I know some of you are not going to approve of what I do for my winter vacation. But if I didn’t love driving and engines, would I really be the guy you want to take your car to for repair?
So, you might as well know it. Every year in late winter I head to Pittsburg, N.H. or Rangeley, Maine, towing a trailer with my snowmobile behind my truck full of Gore-Tex.
This hobby is one that requires a helmet and lots of other gear that costs too much but keeps your hands and face from freezing when you’re cruising into the winter wind at 45 miles per hour all day. That was about my top speed this year, anyway, because I went with my dad. For a guy with his experience in life — he’s 70 — he sure finds himself taking some wrong turns on the trails.
There are people who go faster than we do. But I don’t think snowmobiling is really about speed. It’s a ride along groomed trails through the snowy woods. There are times you pass other drivers, there are even crowds at certain spots, and a kind of camaraderie when people stop to help someone who’s landed in a ditch. Mostly, though, you get a feeling of being far away. It’s liberating. On this network of trails, you can sled all the way to Canada.

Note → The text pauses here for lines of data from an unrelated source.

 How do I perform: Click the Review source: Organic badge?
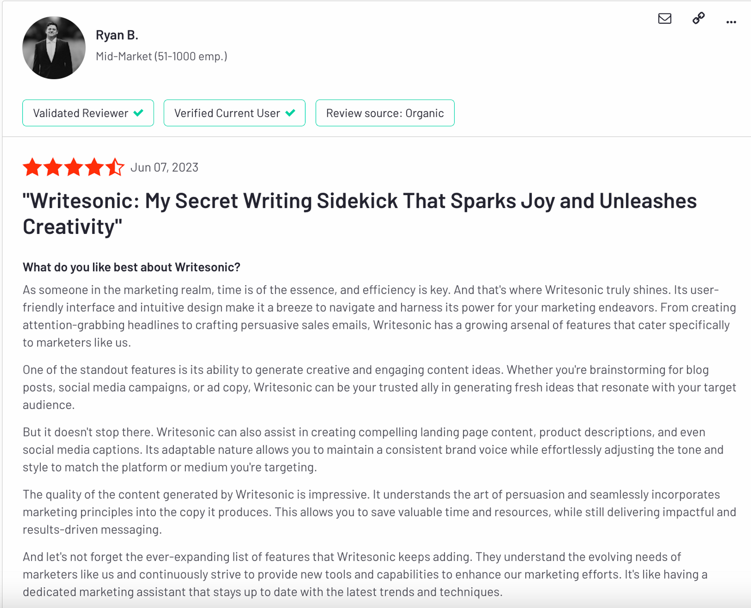(x=385, y=113)
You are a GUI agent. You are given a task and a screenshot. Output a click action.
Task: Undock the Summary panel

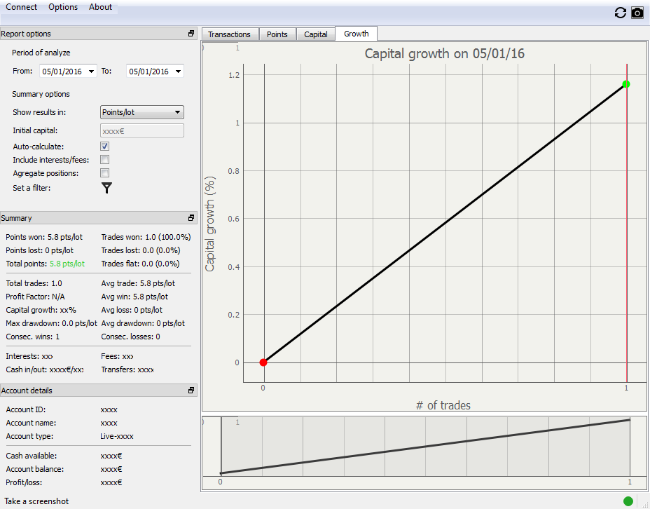[x=191, y=218]
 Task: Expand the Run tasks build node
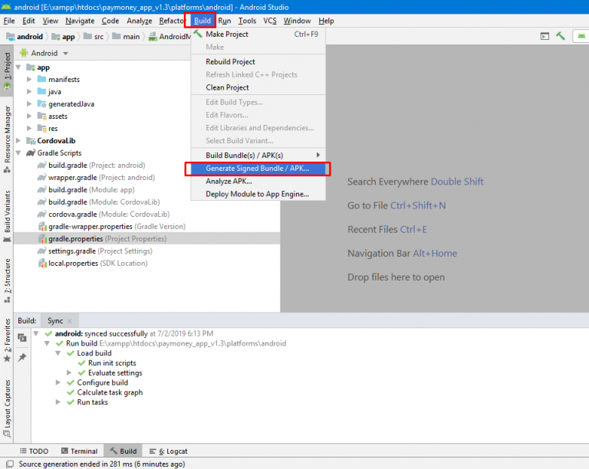click(59, 402)
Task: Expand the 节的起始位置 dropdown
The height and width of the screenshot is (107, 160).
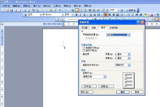Action: pos(129,35)
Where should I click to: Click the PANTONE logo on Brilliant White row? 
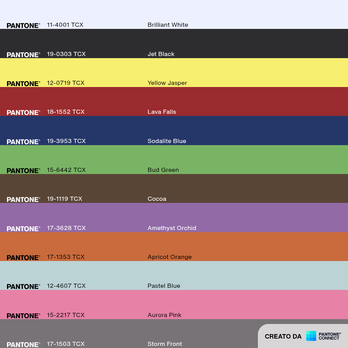[23, 25]
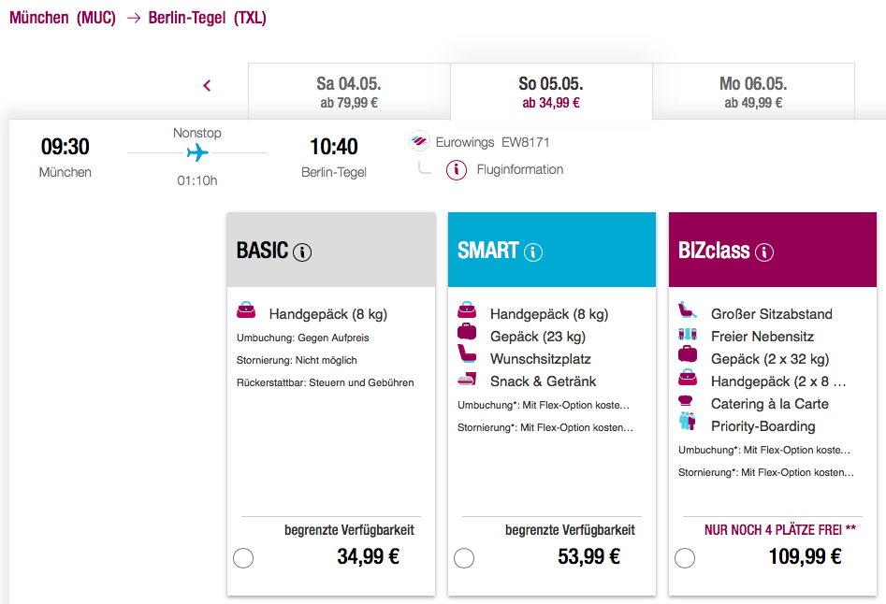Click SMART Wunschsitzplatz seat icon
886x604 pixels.
coord(467,358)
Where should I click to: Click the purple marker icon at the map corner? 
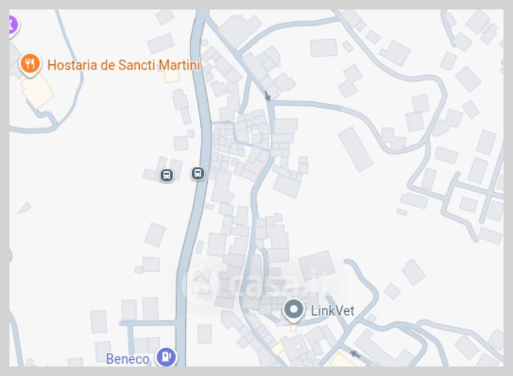pos(12,24)
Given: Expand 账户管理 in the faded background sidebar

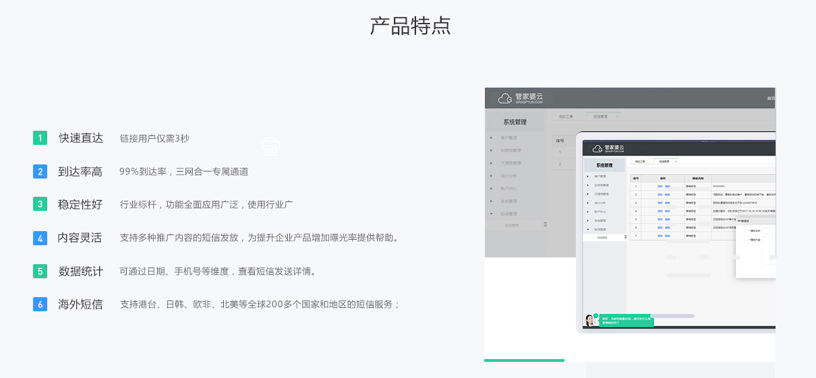Looking at the screenshot, I should 508,137.
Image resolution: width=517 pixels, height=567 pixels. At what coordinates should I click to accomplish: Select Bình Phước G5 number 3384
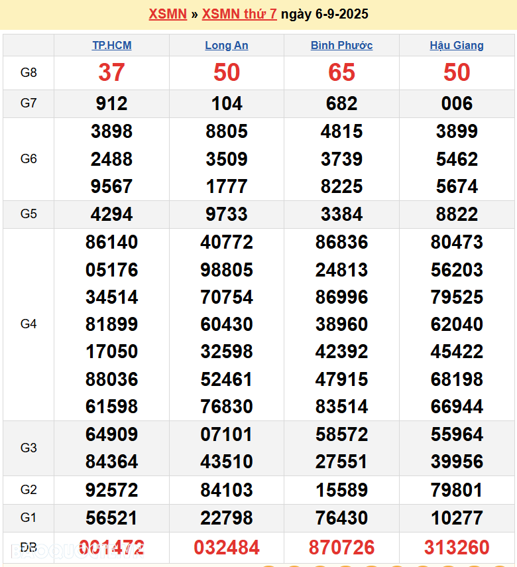(x=341, y=214)
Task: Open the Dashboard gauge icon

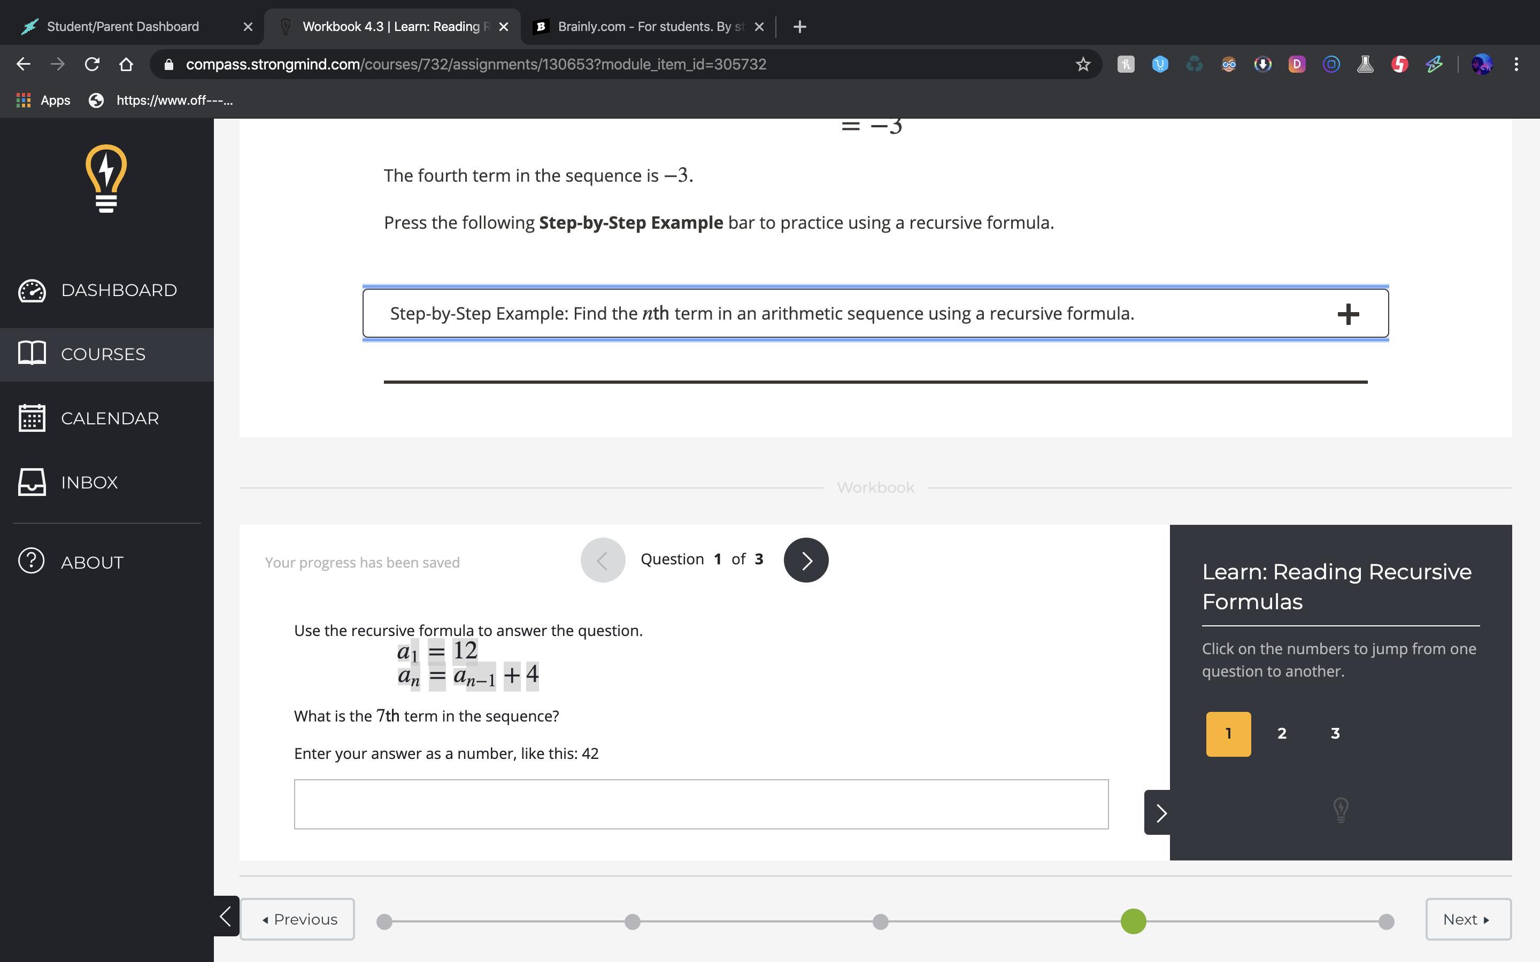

Snowmobiling is also about responsiveness. Driving something with a snappy engine is fun for those of us who lumber around in trucks or SUVs most of the time.
My snowmobile has a two-cycle engine, and although there are more and more four-cycle versions of these machines out there, there’s a reason I like mine. Its engine might not be as reliable or long-lasting as a four-cycle model, but it reminds me of the go-karts and dirt bikes I drove when I was a kid.
Even the two-cycle engines are fairly complex nowadays, because manufacturers are trying to get the horsepower out of them and at the same time get them to burn less fuel and put out fewer emissions. Still, there’s a simplicity to the way this engine works. There’s no lubrication system, for example — you have to use a mix of gas and oil.
What’s really different about my snowmobile’s engine and a four-cycle one is the compression ratio. A two-cycle engine’s is higher, which means it extracts more mechanical energy from the air-fuel mix it takes in. You have to think of internal combustion engines as essentially heat machines, where higher compression ratios permit the same combustion temperature to be reached with less fuel, while giving a longer expansion cycle, creating more mechanical power and lowering the exhaust temperature.
What this means is, even if my speeds aren’t high — because that’s not exactly what I’m after when I’m sledding — my snowmobile is snappy in a way no car is.
I suppose technically that’s not true. There are some supercharged cars out there, even non-NASCAR racing machines that have high performance engines. Lexus, BMW, and Audi are some I see in my shop. But those are getting their higher compression through turbochargers or nitrous oxide. Whereas my snowmobile is getting it the old-fashioned way, with a smaller compression chamber.
The way I see it, my snowmobile gives me a way to drive a high-performance vehicle of my very own.